I'm assuming that the per-batch/per-post outgoing data will be useful once we start looking at it, and so it's worth fixing this properly.
Priority: -- → P1
Assignee: nobody → gkruglov
Priority: P1 → P2
Assignee: gkruglov → tchiovoloni
(I was going to request feedback on this to ask about the payload dispatcher/batching uploader/upload delegate bits, but I figured it out/came up with a way to do that part so that it's not necessary).
Comment on attachment 8914904 [details]
Bug 1389233 - Record outgoing batches in the android sync ping

https://reviewboard.mozilla.org/r/186150/#review191270

::: mobile/android/tests/background/junit4/src/org/mozilla/gecko/telemetry/pingbuilders/TelemetrySyncPingBuilderTest.java:10
(Diff revision 1)
>  
>  import android.os.Bundle;
>  import android.os.Parcelable;
>  
>  import org.json.JSONException;
> -import org.json.JSONObject;
> +import org.json.simple.JSONObject;

(I didn't read the rest of the patch yet) In Bug 1204559 I'm slowly working toward removing any and all mentions of org.json.simple from the codebase, so please don't make use of it in the new code.
Comment on attachment 8914904 [details]
Bug 1389233 - Record outgoing batches in the android sync ping

https://reviewboard.mozilla.org/r/186150/#review191270

> (I didn't read the rest of the patch yet) In Bug 1204559 I'm slowly working toward removing any and all mentions of org.json.simple from the codebase, so please don't make use of it in the new code.

Wow, the org.json.simple API is poorly named in comparison. org.json is a much nicer/simpler to use API.

I didn't end up needing that import anyway. I'll try and see if I can use org.json over org.json.simple in the rest of this patch, but given ExtendedJSONObject's ubiquity, it seems tricky.
Product: Android Background Services → Firefox for Android
Priority: P2 → P1
Comment on attachment 8914904 [details]
Bug 1389233 - Record outgoing batches in the android sync ping

https://reviewboard.mozilla.org/r/186150/#review202198

r- just so that I look at it again with your changes - if you think they're necessary. Can't say that I like this patch, but it is just as convoluted as the rest of this code, so that's not really a comment on the patch itself.
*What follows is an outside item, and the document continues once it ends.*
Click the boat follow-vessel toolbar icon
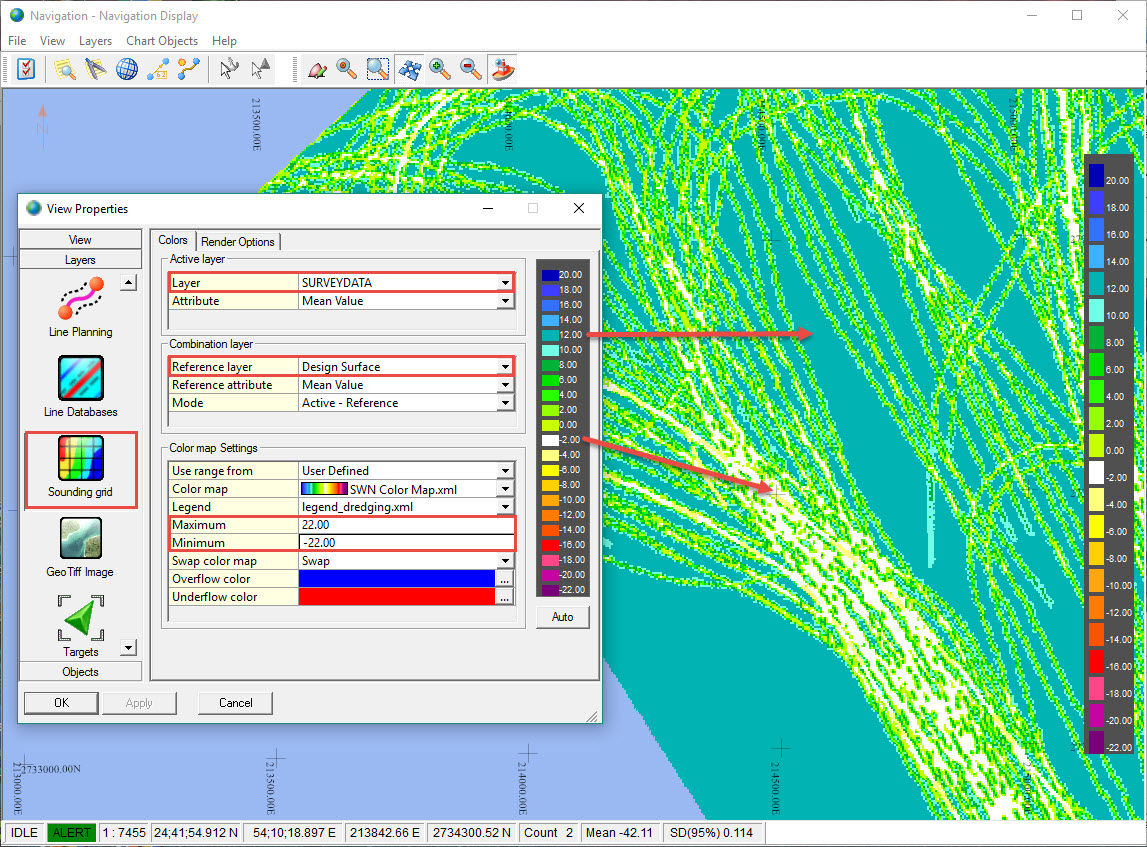1147x847 pixels. coord(502,69)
I do think you can clean it up a bit.

::: mobile/android/base/java/org/mozilla/gecko/telemetry/pingbuilders/TelemetrySyncPingBuilder.java:109
(Diff revision 2)
> +            return null;
> +        }
> +        JSONArray arr = new JSONArray();
> +        for (int i = 0; i < batches.size(); ++i) {
> +            RecordsChannel.StoreBatchData batch = batches.get(i);
> +            if (batch.sent == 0 && batch.failed == 0) {

Don't you explicitely ensure that 'batches' like these won't be in the list?
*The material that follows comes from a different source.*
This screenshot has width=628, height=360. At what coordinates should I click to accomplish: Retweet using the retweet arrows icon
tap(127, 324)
::: mobile/android/services/src/main/java/org/mozilla/gecko/sync/synchronizer/RecordsChannel.java:98
(Diff revision 2)
> +  private final AtomicInteger currentStoreBatchAccepted = new AtomicInteger();
> +  private final AtomicInteger currentStoreBatchFailed = new AtomicInteger();
> +  private final ConcurrentLinkedQueue<StoreBatchData> completedBatches = new ConcurrentLinkedQueue<>();
> +
> +
> +  public static class StoreBatchData {

You can encapsulate functionality such as `haveUncommittedBatchData` into this object, and have it own the `currentStore*` counters as well as logic to bump them, etc., - most things you've added here.

This will allow you to actually test this easily, if you choose to write unit tests, and probably guarantee some form of thread-safety.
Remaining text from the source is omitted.